As a part of the series, he sought to explain how the next generation of Gandhian leaders like Anna Hazare were continuing to inspire the nation towards achieving true democracy and equality. Jeyamohan had been one of the first Indian ideologues to write about Anna Hazare many years before Anna Hazare's popular anti-graft movement. Jeyamohan had personally visited Ralegaon Siddhi to see Hazare's social movements in action, and he also wrote about Hazare's tireless struggle to get the Right to Information Act passed in the Indian parliament.

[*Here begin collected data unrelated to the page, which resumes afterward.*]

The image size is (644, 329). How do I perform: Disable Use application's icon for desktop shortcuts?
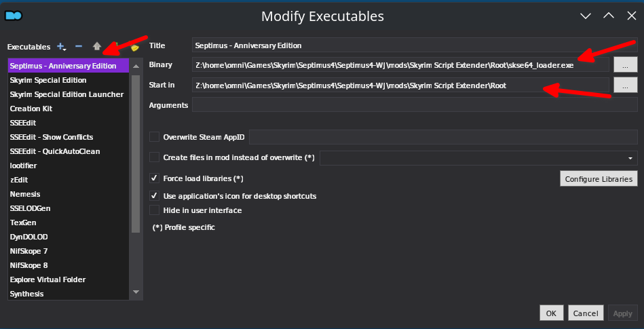tap(154, 196)

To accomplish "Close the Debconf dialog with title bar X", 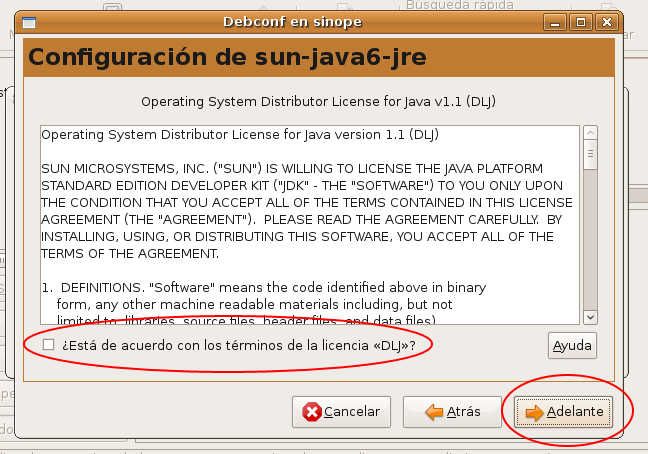I will click(x=606, y=21).
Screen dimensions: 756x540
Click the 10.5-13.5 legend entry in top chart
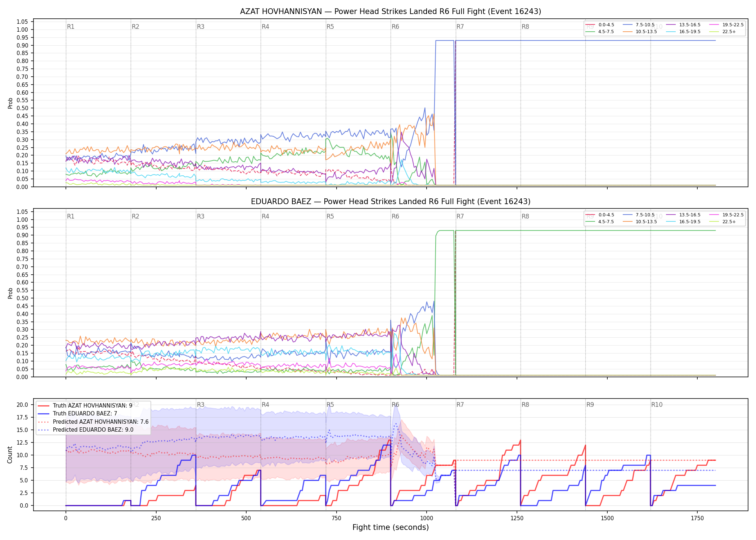(x=640, y=32)
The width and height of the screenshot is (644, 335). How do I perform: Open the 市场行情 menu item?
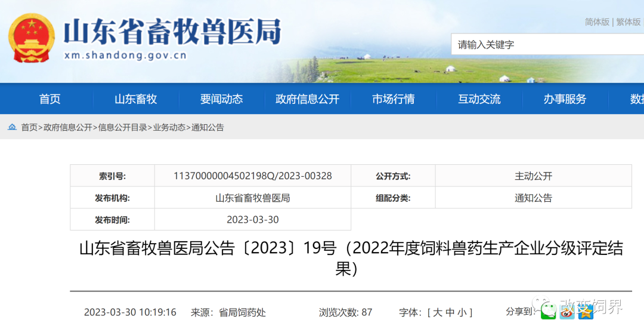coord(393,99)
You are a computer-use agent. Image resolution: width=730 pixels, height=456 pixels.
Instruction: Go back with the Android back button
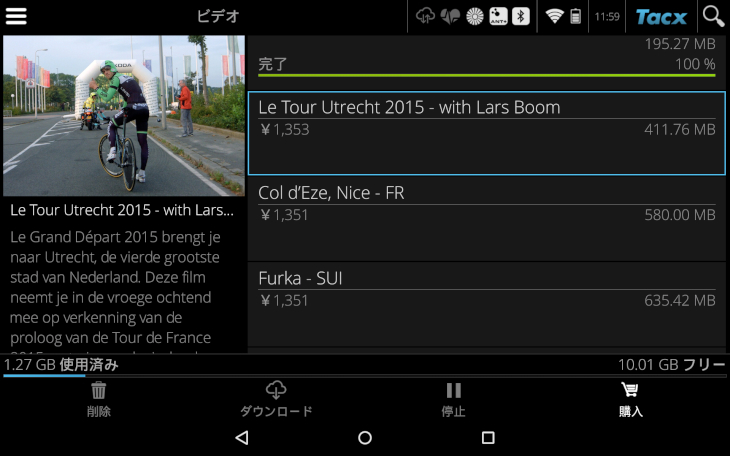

Throughout 2011, Jeyamohan continued to write about and support Anna Hazare's anti-corruption movement and the Jan Lokpal bill. Rather than focus on the minutiae of the bill itself, Jeyamohan focused readers' attention on the ideology behind Hazare's actions – how he appealed directly to the sense of justice in the common man, his symbolism, and the Gandhian method of achieving the ultimate goal through civil non-violent mass movement without letting up any opportunity to discuss and negotiate with political opponents. Amidst widespread scepticism and slander flamed up by the national and regional media across the political spectrum, Jeyamohan remained rock solid in support of Anna Hazare's movement. By the end of the summer of 2011, Jeyamohan had written close to 60 essays on the topic, many of them in answer to readers who had written in expressing their own doubts and questions. In 2016, on the occasion of state elections in Tamil Nadu, Jeyamohan wrote a series of essays on Democracy in the newspaper Dinamalar which was published as a book.

Environmentalism
Jeyamohan's works like 'Kaadu' and 'Mathagam' feature elephants in central roles, while his biographical and travel essays capture the centrality of nature, ecology and conservation to the Indian way of life. One such true-life story on the conservationist Dr.V. Krishnamurthy (veterinarian) ('Dr K, the Elephant Doctor') sparked huge interest and discussion among readers on the impact of humans on forest life. Told in semi-fictional form as through the eyes of a forest ranger, the story follows Dr K as, despite having a giant reputation in the naturalist circles, he eschews human accolades and seeks a much more rewarding life in the company of animals in the Indian Forest Department's elephant camps. 'The Elephant Doctor' has been included in the Tamil textbook published by the Department of School Education, Tamil Nadu as part of the revised syllabus for the year 2018.

Controversies
In early 2008, Jeyamohan reportedly made crude remarks on Tamil movie icons M G Ramachandran and Sivaji Ganesan which was published by popular print weekly, Ananda Vikatan. The South Indian Cine Artistes' Association passed a resolution demanding that both the publication and the writer apologize for publishing the derogatory article. Later, Ananda Vikatan apologized for posting the article. All segments of society strongly opposed these statements. Fans and followers of MGR fasted on March 1, 2008, in defiance of the remarks made. The Nadigar Sangam has also published a statement saying that the author should be reprimanded.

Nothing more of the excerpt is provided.